Work to complete – Copy out the material below word for word, from its very first line through the line that contains "tap(78, 68)", with both ends included.

________________________

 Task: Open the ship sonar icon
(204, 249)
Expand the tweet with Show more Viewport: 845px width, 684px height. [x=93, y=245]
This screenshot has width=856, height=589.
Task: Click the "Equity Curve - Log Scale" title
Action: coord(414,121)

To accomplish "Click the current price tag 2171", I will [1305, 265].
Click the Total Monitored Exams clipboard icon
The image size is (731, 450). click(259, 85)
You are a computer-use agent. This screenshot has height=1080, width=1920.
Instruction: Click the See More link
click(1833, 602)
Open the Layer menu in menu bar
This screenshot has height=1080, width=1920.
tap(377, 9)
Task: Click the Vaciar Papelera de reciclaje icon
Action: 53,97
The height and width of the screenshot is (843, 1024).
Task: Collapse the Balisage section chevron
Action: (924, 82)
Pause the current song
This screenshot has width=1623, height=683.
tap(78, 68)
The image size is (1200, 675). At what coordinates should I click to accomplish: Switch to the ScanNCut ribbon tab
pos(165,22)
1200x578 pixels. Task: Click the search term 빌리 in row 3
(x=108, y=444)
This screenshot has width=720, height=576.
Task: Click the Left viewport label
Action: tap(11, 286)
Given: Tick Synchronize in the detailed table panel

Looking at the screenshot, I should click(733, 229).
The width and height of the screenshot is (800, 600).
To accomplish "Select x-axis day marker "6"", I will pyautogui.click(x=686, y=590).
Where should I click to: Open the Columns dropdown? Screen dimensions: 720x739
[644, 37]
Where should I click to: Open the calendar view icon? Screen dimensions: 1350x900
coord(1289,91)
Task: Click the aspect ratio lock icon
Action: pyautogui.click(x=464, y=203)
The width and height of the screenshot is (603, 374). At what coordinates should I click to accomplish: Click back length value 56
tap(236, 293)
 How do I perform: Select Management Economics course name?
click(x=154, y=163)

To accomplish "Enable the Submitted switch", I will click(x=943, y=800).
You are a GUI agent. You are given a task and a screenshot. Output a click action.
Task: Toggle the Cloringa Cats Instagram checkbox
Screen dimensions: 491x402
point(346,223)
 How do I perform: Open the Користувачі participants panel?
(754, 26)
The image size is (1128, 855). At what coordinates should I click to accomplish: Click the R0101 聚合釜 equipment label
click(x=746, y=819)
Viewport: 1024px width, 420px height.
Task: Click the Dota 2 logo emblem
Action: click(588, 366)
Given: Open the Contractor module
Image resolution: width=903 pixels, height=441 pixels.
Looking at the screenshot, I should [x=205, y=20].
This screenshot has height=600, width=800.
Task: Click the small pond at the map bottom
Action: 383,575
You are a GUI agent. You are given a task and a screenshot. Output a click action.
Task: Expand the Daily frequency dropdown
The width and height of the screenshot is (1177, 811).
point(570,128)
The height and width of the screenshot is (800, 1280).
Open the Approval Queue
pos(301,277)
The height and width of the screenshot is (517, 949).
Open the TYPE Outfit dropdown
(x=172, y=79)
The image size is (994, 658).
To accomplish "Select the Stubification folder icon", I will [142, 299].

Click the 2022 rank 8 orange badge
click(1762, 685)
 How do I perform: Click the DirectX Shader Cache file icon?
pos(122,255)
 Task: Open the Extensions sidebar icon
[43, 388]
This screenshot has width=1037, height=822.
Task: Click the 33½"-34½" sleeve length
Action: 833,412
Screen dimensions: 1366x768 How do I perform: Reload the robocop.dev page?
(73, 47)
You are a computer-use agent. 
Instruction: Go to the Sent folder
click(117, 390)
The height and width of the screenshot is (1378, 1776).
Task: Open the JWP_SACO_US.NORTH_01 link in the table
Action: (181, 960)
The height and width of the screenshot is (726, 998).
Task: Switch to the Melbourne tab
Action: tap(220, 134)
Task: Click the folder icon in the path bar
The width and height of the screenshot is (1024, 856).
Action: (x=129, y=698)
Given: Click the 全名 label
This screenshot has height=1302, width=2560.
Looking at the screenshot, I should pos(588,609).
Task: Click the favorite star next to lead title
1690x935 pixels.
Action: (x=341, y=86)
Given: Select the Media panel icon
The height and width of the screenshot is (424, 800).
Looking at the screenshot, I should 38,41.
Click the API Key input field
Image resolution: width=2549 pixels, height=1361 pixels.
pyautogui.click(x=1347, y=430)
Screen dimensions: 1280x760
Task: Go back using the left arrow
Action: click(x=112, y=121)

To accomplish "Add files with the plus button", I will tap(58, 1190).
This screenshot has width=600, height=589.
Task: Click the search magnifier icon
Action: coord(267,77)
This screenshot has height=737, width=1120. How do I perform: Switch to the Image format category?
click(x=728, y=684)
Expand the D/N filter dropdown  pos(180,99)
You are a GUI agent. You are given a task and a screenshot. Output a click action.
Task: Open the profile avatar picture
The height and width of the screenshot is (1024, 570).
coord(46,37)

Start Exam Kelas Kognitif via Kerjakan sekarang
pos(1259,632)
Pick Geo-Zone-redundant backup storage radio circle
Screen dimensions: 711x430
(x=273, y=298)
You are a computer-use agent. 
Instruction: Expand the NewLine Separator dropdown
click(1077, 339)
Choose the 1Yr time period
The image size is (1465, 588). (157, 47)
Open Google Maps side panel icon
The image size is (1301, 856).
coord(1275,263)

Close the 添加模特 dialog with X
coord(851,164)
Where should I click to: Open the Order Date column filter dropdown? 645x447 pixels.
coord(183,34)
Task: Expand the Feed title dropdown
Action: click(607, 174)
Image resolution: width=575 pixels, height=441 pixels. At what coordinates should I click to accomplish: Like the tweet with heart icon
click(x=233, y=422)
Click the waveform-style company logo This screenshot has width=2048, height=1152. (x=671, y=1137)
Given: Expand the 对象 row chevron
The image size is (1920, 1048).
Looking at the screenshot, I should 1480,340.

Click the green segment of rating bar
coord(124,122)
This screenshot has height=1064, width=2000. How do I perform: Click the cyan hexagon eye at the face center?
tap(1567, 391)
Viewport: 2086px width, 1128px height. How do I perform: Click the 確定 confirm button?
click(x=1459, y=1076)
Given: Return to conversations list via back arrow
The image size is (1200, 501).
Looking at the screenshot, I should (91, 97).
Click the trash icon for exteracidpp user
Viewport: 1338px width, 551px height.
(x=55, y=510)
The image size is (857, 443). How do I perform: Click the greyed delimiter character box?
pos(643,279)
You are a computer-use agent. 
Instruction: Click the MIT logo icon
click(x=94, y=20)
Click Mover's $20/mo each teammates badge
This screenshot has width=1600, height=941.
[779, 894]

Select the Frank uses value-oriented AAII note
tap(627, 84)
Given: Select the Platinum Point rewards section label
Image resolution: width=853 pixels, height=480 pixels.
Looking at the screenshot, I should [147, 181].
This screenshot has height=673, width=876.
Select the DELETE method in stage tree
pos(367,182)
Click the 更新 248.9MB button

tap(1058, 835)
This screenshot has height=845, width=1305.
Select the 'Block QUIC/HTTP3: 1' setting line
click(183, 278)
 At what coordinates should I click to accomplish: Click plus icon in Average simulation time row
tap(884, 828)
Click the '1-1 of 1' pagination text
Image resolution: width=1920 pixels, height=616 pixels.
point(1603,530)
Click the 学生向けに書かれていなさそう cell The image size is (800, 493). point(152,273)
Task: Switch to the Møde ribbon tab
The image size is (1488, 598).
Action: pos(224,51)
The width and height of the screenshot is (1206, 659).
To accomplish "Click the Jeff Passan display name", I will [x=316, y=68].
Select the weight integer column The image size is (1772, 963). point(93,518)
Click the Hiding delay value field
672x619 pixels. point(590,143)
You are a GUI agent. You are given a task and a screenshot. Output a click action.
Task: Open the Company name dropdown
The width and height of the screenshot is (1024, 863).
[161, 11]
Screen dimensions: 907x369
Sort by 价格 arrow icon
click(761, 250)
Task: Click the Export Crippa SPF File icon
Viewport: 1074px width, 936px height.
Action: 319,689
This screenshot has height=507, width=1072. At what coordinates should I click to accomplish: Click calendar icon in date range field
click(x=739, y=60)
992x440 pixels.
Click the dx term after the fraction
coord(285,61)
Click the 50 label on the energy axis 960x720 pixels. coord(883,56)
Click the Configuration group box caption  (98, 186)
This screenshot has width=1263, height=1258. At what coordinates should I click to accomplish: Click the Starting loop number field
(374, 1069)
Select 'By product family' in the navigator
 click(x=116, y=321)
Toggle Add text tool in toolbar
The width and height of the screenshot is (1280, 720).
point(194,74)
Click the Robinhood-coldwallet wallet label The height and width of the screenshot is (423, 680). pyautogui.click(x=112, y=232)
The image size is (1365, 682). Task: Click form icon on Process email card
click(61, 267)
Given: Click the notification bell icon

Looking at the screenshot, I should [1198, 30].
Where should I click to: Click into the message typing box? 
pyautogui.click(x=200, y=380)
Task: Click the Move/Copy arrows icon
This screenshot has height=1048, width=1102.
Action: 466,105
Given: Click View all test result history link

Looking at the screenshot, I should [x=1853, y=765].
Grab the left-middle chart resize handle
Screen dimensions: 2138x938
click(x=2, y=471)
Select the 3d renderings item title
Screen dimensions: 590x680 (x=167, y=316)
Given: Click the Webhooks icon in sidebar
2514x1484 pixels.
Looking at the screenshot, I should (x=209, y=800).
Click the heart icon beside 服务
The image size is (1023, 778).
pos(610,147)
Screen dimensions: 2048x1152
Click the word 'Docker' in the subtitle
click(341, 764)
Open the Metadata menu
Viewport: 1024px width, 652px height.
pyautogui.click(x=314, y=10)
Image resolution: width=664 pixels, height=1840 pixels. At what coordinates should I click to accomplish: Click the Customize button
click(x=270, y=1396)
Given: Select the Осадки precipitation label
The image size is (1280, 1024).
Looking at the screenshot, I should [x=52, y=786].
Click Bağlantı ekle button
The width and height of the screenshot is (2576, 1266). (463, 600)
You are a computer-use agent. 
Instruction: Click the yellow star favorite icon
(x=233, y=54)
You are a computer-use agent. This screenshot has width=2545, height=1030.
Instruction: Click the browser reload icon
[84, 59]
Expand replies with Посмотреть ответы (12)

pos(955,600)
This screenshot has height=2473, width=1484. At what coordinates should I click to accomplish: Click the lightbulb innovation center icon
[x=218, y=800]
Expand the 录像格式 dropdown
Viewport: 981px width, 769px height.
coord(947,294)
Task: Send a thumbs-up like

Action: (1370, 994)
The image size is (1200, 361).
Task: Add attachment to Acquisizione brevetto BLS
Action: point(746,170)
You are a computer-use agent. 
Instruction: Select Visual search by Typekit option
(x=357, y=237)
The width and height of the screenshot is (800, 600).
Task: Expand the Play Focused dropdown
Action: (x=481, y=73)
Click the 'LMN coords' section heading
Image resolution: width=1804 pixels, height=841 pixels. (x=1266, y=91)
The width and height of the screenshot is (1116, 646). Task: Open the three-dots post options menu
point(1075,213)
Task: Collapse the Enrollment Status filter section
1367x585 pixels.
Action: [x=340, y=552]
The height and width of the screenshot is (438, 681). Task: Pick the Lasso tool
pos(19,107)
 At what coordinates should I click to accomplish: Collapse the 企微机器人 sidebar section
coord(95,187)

________________________

Solution below –
 Task: Open the ship sonar icon
(204, 249)
Expand the tweet with Show more Viewport: 845px width, 684px height. [x=93, y=245]
This screenshot has width=856, height=589.
Task: Click the "Equity Curve - Log Scale" title
Action: coord(414,121)

To accomplish "Click the current price tag 2171", I will [1305, 265].
Click the Total Monitored Exams clipboard icon
The image size is (731, 450). click(259, 85)
You are a computer-use agent. This screenshot has height=1080, width=1920.
Instruction: Click the See More link
click(1833, 602)
Open the Layer menu in menu bar
This screenshot has height=1080, width=1920.
tap(377, 9)
Task: Click the Vaciar Papelera de reciclaje icon
Action: 53,97
The height and width of the screenshot is (843, 1024).
Task: Collapse the Balisage section chevron
Action: (924, 82)
Pause the current song
This screenshot has width=1623, height=683.
tap(78, 68)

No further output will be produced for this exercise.